● **Short exercise**: List every key that the notebook below assigns a value to in the record dictionary.

# Download data


In [None]:
!git clone https://github.com/anminhhung/vehicle_data

# Setup Detectron2

In [None]:
!pip install cython pyyaml==5.1
!python -m pip install torch==1.5.0+cu101 torchvision==0.6.0+cu101 -f https://download.pytorch.org/whl/torch_stable.html && \
python -m pip install detectron2 -f https://dl.fbaipublicfiles.com/detectron2/wheels/cu101/torch1.5/index.html

In [None]:
!git clone https://github.com/facebookresearch/detectron2

In [None]:
# %cd detectron2
# !python -m pip install -e .
# !python setup.py build develop
# %cd ..

# Import package

In [None]:
import os
import cv2
import json
import random
import itertools
import torch
import copy
import numpy as np

import detectron2
from detectron2 import model_zoo
from detectron2.engine import DefaultTrainer,  DefaultPredictor
from detectron2.evaluation import COCOEvaluator, inference_on_dataset
from detectron2.config import get_cfg
from detectron2.utils.visualizer import Visualizer, ColorMode
from detectron2.data import DatasetCatalog, MetadataCatalog, build_detection_test_loader, build_detection_train_loader
from detectron2.structures import BoxMode
from detectron2.data import detection_utils
import detectron2.data.transforms as T

from google.colab.patches import cv2_imshow

# Convert yolo -> json (detectron format)

In [None]:
def get_data_dicts_mrcnn(img_dir):
    anno_files = [f for f in os.listdir(img_dir) if f.split(".")[-1] != 'txt']
    # print("anno_files: ", anno_files)
    classes = ['0', '1', '2', '3', '4']

    dataset_dicts = []
    count = 0
    fail_cnt = 0
    for image_id, filename in enumerate(anno_files):
      try:
        record = {}
        img_path = os.path.join(img_dir, filename)
        # print("img_path: ", img_path)
        height, width = cv2.imread(img_path).shape[:2]
        
        record["file_name"] = img_path
        record["image_id"] = image_id
        record["height"] = height
        record["width"] = width

        txt_path = filename.split(".")[0] + '.txt'
        annotations = open(os.path.join(img_dir, txt_path), 'r')

● **Given material**:
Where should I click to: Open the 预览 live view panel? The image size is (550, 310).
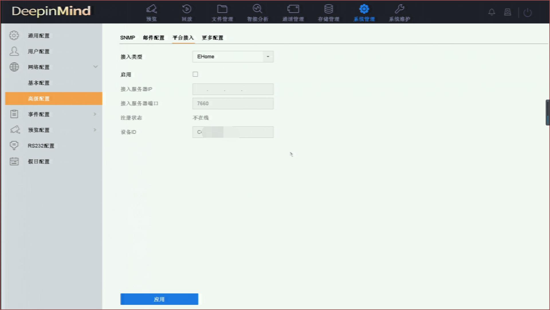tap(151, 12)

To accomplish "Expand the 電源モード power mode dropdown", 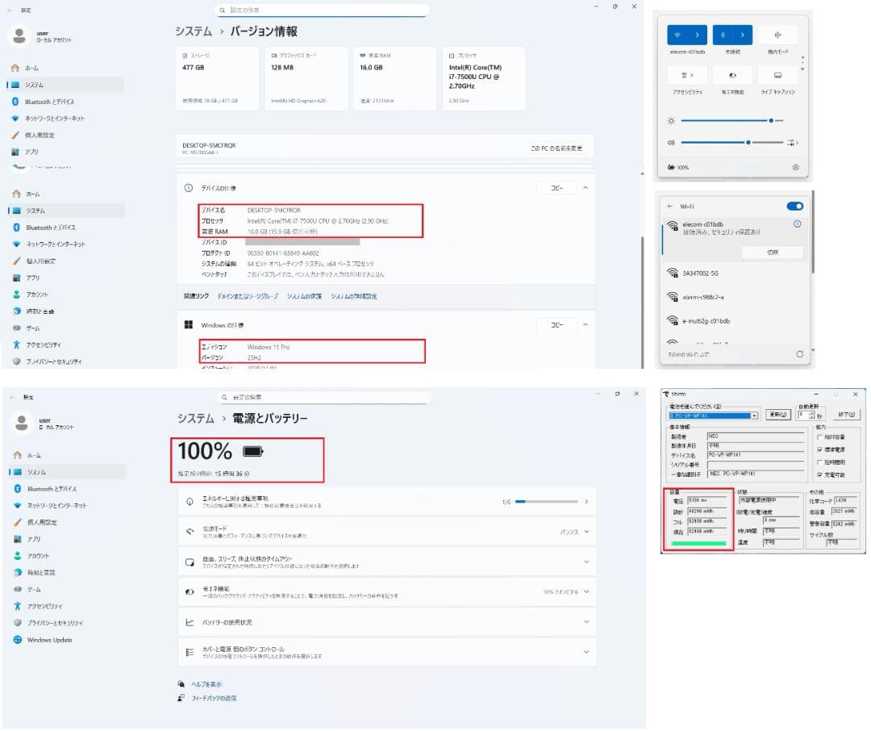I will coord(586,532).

● **Worked answer**: file_name, image_id, height, width